All I know is that there aren't a lot of companies that do both DRAM/NAND and things like processors, and the ones that do have separate foundries for it and use separately named processes, and not everyone offers eDRAM.
Note that eDRAM is not the same at all as traditional DRAM.
In modern high-density DRAM, the bit lines are on the substrate surface, the word lines are buried below the surface of the substrate, and the capacitors are formed by growing them on the top. This allows the capacitors to be very tall compared to the area they take, allowing them to have sufficient capacitance to retain data while taking minimal area. This allows for great bit density, using minimal process steps and conserving the need to use the most expensive equipment.
There's just one problem -- this process is completely incompatible with the kind of multi-layer, close to the transistor metal stacks that are needed for fast logic. You simply cannot form this kind of DRAM on the same chip you put a cpu on. Either your metal stack connects to the transistors through really tall vias (hello latency), or you'd basically have to eradicate either the metal stack or the capacitors to construct the other.
eDRAM like the IBM variety is built by deep trench insertion, or boring the capacitors
into the substrate, instead of building them on top of it. Then, you can build your tall metal stack on top of that and get logic and DRAM on the same chip. As an added benefit, eDRAM can be quite a bit faster because the transistors of the charge pumps can be closer to their metal stacks.
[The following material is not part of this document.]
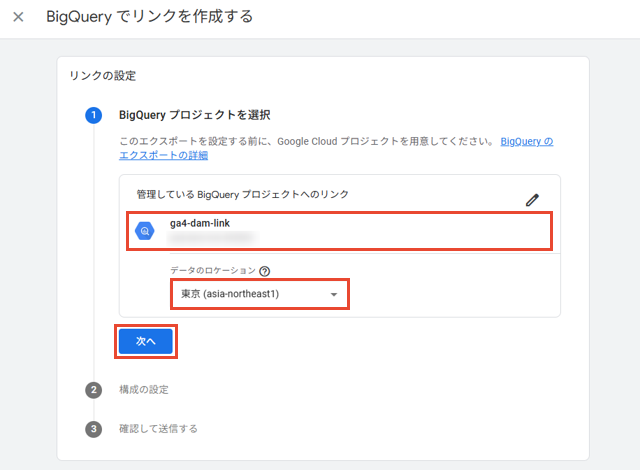
Task: Click the リンクの設定 card title
Action: pos(102,76)
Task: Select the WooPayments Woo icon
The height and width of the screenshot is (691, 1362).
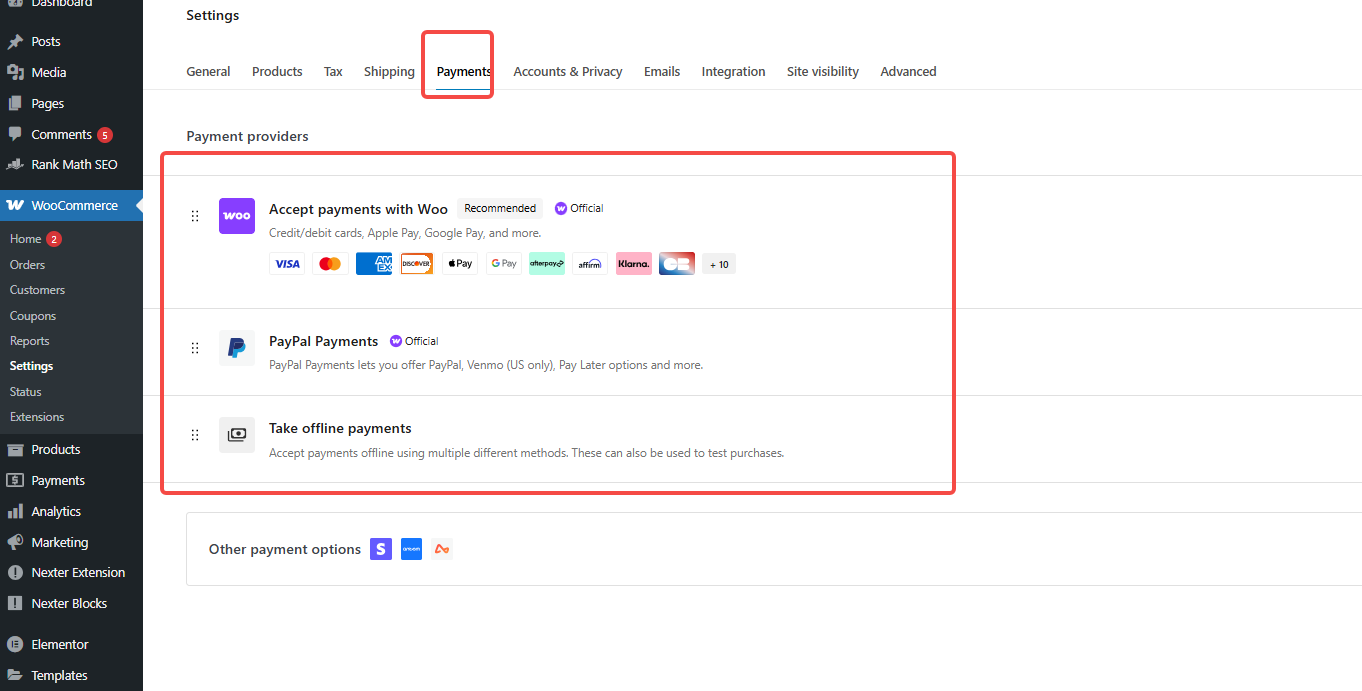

As a negative, the process steps needed to bore very regular holes deep into the substrate and coat two sides of them with the plate material so that they can't touch each other are quite a bit more involved than what are used in normal DRAM, leading to much more expensive chips.
A good picture from IBM, showing logic, metal stack, DTI caps, and a TSV:
It is eDRAM if it embeds the DRAM controller or anything else for that matter.
This is a common misconception. Traditional DRAM and eDRAM differ by their structure, not by whether something is embedded or not. A full chip of eDRAM that embeds no logic is still eDRAM.